### Exercise objective:
Using the entries below, quote exactly the span of lines that begins with the line containing "Click Save Segment button" and ends with the final line.

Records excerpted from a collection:
↓

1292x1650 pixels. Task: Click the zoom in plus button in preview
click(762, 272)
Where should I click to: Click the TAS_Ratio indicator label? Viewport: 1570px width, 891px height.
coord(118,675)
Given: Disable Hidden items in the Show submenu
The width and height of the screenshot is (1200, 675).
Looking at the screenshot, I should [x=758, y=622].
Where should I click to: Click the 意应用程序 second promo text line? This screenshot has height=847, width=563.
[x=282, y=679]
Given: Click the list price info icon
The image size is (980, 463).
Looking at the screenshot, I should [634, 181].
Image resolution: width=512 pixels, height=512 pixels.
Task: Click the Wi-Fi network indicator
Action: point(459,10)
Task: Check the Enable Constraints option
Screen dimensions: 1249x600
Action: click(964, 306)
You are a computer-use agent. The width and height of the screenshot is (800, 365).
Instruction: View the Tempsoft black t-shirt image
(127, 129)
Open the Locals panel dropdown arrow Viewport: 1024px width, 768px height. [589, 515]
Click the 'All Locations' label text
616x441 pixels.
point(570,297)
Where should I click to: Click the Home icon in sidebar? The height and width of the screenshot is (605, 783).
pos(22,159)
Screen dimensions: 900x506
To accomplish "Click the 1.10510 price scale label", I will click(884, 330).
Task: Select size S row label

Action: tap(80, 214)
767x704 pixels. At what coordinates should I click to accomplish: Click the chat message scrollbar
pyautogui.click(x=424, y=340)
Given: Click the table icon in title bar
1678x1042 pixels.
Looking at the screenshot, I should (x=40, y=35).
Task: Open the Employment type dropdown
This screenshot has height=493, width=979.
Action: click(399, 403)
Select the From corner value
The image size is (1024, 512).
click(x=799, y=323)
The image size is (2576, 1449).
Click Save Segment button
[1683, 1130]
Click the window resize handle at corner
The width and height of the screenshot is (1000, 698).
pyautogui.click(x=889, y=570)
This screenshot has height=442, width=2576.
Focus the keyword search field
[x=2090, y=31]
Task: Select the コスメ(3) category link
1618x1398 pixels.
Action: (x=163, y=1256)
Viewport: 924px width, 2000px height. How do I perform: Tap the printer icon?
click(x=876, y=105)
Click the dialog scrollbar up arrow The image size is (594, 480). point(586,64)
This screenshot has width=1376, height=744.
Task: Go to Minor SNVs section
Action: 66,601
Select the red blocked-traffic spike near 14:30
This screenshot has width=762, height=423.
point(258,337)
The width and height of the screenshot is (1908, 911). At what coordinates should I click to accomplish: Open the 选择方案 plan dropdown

↑

### Result of the task:
Click Save Segment button
[1683, 1130]
Click the window resize handle at corner
The width and height of the screenshot is (1000, 698).
pyautogui.click(x=889, y=570)
This screenshot has height=442, width=2576.
Focus the keyword search field
[x=2090, y=31]
Task: Select the コスメ(3) category link
1618x1398 pixels.
Action: (x=163, y=1256)
Viewport: 924px width, 2000px height. How do I perform: Tap the printer icon?
click(x=876, y=105)
Click the dialog scrollbar up arrow The image size is (594, 480). point(586,64)
This screenshot has width=1376, height=744.
Task: Go to Minor SNVs section
Action: 66,601
Select the red blocked-traffic spike near 14:30
This screenshot has width=762, height=423.
point(258,337)
The width and height of the screenshot is (1908, 911). At what coordinates should I click to accomplish: Open the 选择方案 plan dropdown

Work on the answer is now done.